L’année dernière, la députée de New York Grace Meng a présenté le projet de loi sur les crimes de haine Covid-19, qui a été promulgué par le président Joe Biden.

Meng, qui est d’origine taïwanaise, représente des parties du Queens, l’arrondissement diversifié de New York qui abrite de nombreux Américains d’origine asiatique.

Ces incidents – qui vont du harcèlement de rue à la violence physique – bénéficient d’une couverture importante en dehors des États-Unis, y compris en Chine.

Les tensions géopolitiques actuelles n’aident pas. Moskowitz dit que la perception que les États-Unis sont le plus grand rival de la Chine n’a fait qu’accroître l’attention portée aux histoires de discrimination ou de violence anti-asiatique dans le pays, même si des incidents similaires se produisent également ailleurs.
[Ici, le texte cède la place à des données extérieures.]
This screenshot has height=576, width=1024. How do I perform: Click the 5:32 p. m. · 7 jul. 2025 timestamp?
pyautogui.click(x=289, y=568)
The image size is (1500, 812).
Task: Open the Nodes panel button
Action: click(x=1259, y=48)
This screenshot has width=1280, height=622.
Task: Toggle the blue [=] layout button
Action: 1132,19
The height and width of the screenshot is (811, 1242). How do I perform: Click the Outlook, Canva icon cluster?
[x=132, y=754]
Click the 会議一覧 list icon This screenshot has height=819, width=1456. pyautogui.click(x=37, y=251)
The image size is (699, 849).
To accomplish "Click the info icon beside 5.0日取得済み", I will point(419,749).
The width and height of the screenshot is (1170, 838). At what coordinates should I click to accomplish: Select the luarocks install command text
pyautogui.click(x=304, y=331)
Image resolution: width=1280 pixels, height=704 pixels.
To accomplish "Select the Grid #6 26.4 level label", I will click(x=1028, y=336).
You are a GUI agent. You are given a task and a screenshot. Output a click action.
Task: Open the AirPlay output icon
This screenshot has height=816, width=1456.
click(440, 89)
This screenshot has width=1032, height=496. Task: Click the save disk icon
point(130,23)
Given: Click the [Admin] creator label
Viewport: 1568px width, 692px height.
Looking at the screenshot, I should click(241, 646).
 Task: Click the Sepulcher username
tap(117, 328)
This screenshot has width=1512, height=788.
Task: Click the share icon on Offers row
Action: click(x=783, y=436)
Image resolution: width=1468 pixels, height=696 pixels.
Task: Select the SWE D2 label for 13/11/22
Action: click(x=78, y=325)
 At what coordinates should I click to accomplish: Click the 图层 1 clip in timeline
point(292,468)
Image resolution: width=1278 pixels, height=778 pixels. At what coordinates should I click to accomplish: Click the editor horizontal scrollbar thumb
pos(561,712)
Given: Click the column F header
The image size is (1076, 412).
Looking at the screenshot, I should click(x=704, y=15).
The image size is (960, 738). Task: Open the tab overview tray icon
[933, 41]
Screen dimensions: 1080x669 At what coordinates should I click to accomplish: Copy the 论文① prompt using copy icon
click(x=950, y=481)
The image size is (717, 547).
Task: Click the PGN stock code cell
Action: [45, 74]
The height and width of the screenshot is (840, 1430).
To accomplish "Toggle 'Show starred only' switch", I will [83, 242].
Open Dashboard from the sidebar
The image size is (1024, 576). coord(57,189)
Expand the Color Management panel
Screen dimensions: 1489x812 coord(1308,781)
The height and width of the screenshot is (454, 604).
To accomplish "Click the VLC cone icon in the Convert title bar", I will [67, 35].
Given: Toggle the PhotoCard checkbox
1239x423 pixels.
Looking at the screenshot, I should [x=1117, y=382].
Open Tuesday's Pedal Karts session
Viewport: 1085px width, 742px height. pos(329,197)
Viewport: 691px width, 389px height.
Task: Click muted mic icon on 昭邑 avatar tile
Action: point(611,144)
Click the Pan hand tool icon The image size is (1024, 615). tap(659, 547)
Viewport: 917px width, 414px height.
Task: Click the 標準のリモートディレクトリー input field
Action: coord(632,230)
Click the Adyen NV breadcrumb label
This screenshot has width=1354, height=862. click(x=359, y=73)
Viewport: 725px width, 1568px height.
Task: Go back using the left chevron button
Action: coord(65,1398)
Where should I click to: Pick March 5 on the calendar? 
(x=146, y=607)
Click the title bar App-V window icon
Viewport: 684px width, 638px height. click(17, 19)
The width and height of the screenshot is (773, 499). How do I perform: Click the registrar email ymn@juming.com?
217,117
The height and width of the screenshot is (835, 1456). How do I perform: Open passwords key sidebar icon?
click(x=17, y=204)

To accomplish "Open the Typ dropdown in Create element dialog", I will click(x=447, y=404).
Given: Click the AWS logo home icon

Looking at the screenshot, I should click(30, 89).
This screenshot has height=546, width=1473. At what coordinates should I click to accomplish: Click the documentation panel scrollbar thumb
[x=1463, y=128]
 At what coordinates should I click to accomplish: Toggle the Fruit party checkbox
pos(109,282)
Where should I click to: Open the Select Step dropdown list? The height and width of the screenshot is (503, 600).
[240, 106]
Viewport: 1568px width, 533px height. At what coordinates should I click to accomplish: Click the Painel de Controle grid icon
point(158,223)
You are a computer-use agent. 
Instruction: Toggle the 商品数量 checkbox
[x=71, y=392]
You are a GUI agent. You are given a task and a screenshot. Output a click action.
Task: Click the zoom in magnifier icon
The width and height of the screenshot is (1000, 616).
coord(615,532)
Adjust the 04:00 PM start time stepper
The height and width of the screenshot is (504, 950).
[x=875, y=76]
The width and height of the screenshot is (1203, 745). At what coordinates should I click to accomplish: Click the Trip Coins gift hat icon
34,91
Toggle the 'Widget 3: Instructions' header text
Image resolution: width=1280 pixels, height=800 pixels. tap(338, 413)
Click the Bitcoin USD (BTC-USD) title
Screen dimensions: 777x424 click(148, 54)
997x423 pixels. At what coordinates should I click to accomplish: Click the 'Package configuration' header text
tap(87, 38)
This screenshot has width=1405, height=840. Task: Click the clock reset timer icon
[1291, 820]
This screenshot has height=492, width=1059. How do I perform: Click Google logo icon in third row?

« Cette différence est particulièrement exagérée en termes de reportages (des médias d’État chinois) sur les États-Unis par rapport à l’Europe et à d’autres endroits. Une partie de cela est stratégique et intentionnelle, organisée afin de diminuer l’attrait et le soft power du pays que la Chine considère comme son grand rival, à la fois politiquement et idéologiquement », a-t-il déclaré à CNN Travel.

« Il y a de fortes perceptions en Chine qu’il y a beaucoup de préjugés mondiaux contre leur pays », ajoute Moskowitz. « L’identité personnelle et nationale est très fortement liée en Chine, il peut donc y avoir des inquiétudes quant au fait que davantage de griefs et de ressentiments macro et politiques (réels et perçus) avec un pays seront renvoyés à l’individu lors d’un voyage à l’étranger. »

Comment changer les perceptions

Bien que changer la façon dont les voyageurs chinois voient les États-Unis ne se fera pas du jour au lendemain, ce n’est pas impossible.

« Les résultats de cette enquête suggèrent spécifiquement que les agences de voyage et les destinations devraient doubler leurs messages liés à la sécurité dans les campagnes marketing ciblant les consommateurs chinois », déclare Lindsey Roeschke, analyste des voyages et de l’hôtellerie chez Morning Consult, co-auteur de l’enquête avec Moskowitz.

Elle ajoute : « Les marques de voyage devraient fournir des informations avant le départ sur les outils et conseils de sécurité. Ceux qui souhaitent prendre des mesures supplémentaires peuvent envisager de donner accès à des guides touristiques axés sur la sécurité ou à un représentant de la sécurité personnelle désigné pendant les séjours des voyageurs. »

Certains pays ont donné des avertissements spécifiques à leurs citoyens concernant les voyages aux États-Unis, en particulier en ce qui concerne la violence armée.

En 2019, le groupe Amnesty International a lancé une alerte aux personnes les exhortant à « faire preuve de prudence et à avoir un plan d’urgence lorsqu’ils voyagent à travers les États-Unis » en raison de la violence armée.

Quant à Cannon Yu, elle a toujours hâte de voyager n’importe où en dehors de la Chine une fois que cela deviendra moins difficile.

Malgré tout, elle est toujours curieuse des États-Unis et espère éventuellement le voir par elle-même.

En particulier, il y a un endroit sur sa liste de choses à faire : Las Vegas. « Je veux jouer », dit-elle. Et puis, après une pause, elle continue : « Je veux me faire des amis.

Image du haut : les dirigeants de la communauté asiatique américaine déposent des fleurs sur un mémorial pour la victime du meurtre Christina Yuna Lee après un rassemblement de haine anti-asiatique à New York. Photo de Barry Williams/New York Daily News/Tribune News Service via Getty Images.